Metabolic homeostasis is a highly regulated process, with dysregulation causing increased susceptibility to diseases like obesity, diabetes, cardiovascular disease, and cancer. Unfortunately, solving this biomedical problem is difficult because of the polygenic and multi‐organ nature of metabolic homeostasis. Here we establish Drosophila as a genetic model to study the genes and environmental interactions responsible for mediating High Fat Diet (HFD) induced obesity.
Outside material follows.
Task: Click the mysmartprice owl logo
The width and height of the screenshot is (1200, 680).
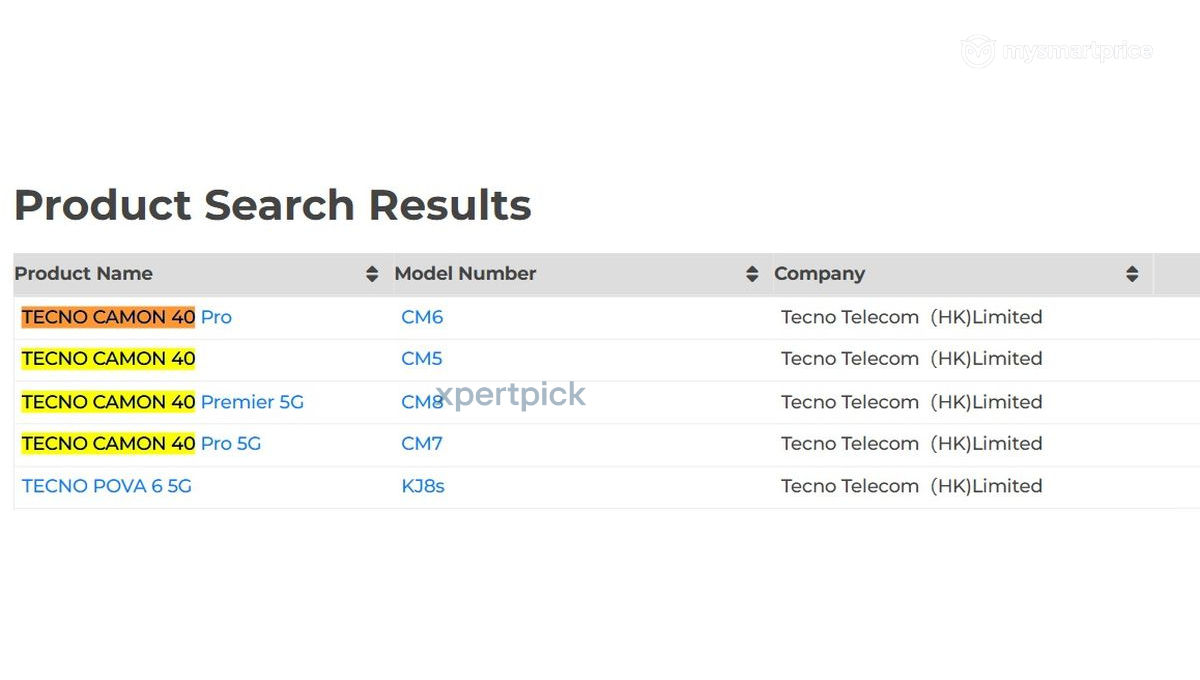Action: [x=978, y=51]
We see that the nutrient sensing pathway Target of Rapamycin (TOR) is activated and that loss of TOR function can block the detrimental effects of a HFD. We then examined heart function to see if HFD‐induced heart defects can be autonomously and non‐autonomously blocked by TOR. We found that alteration of TOR function in the adipose tissue produced beneficial effects on heart function. This would suggest that TOR regulated peripheral effects like alterations in metabolites, hormone and lipid regulation may be key factors in regulating the adverse effects of HFD. We also examined the effects of altering TOR function both systemically and tissue specifically on feeding and behavior. Lastly, we show that TOR has additional roles regulating metabolism and lifespan by mimicking Dietary Restriction (DR). These phenotypes include lowered glucose and lipid levels, increased longevity, and a block in the age‐dependent decline in heart function. Thus, our findings indicate that the TOR pathway is an important mediator of HFD‐induced obesity and aging, and that alterations of TOR activity may be a critical link from HFD‐induced obesity to diabetes and cardiovascular disease.